2017 spring struggle for 20,000 yen monthly wage hike begins

January 19 & 20, 2017
Union workers on January 19 held a rally in front of the Japan Business Federation (Keidanren) building in Tokyo, declaring the start of a series of annual wage hike actions, the 2017 Spring Struggle.

The People’s Spring Struggle Joint Committee, consisting of independent unions and the National Confederation of Trade Unions (Zenroren)-affiliated unions, resolved to win an increase in hourly wages by at least 150 yen and in monthly income by at least 20,000 yen for all workers.

Zenroren President Odagawa Yoshikazu referred to Keidanren’s strategy for this year’s spring wage talks which was published two days earlier. Odagawa criticized Japan’s largest business lobby for maintaining its stance to limit pay raises. The amount held by large corporations in internal reserves reached a record high of 313 trillion yen while workers’ real wages have kept going down. The Zenroren head emphasized the need to achieve an across-the-board basic wage hike.

Secretary General of the Japan Metal, Manufacturing, Information and Telecommunication Workers’ Union (JMITU) Kasase Takashi said that large corporations’ reluctance to provide higher wages to workers has brought about the current downward trend in personal consumption.

At the end of the rally, the participants shouted in chorus, “Use a portion of the internal reserves to increase wages!” and “Corporations must fulfill their corporate responsibility to maintain jobs!”

* * *

ILO raises alert in regard to declining wages in Japan

The International Labour Organization (ILO) at the end of 2016 released its Global Wage Report 2016/2017. In the report, the ILO pointed out that while wages in developed G20 countries increased, real wages in Japan declined.
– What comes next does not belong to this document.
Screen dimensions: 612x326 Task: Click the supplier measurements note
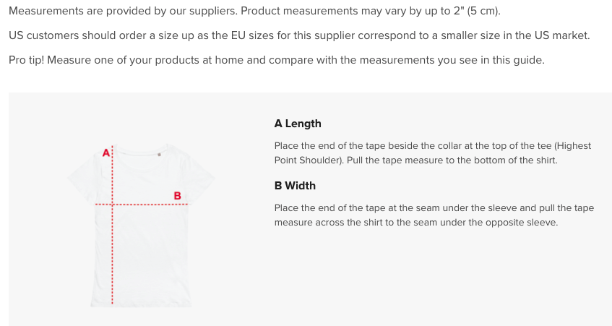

The biennial report on world wages indicated that workers’ wages went up between 2013 and 2015 in the United States, Germany, France, and in South Korea. In contrast, in Japan, wages went down in 2013 and 2014. In 2015, they rose slightly.

The report ran an article featuring Japan’s declining wages and deflation. The article states that the “risk of disinflation leading to deflation has recently increased in many countries.” It went on to state that under this circumstance, “Falling wages can then themselves become an important factor in a deflationary process, as lower wages lead to lower prices and a deflationary wage-price sets in.”

Past related articles:
> Large corporations’ internal reserves hit record high while workers’ wages decline [September 2, 2016]
> Keidanren in wage negotiation guidelines takes hostile stance toward elimination of wage gaps [January 20, 2016]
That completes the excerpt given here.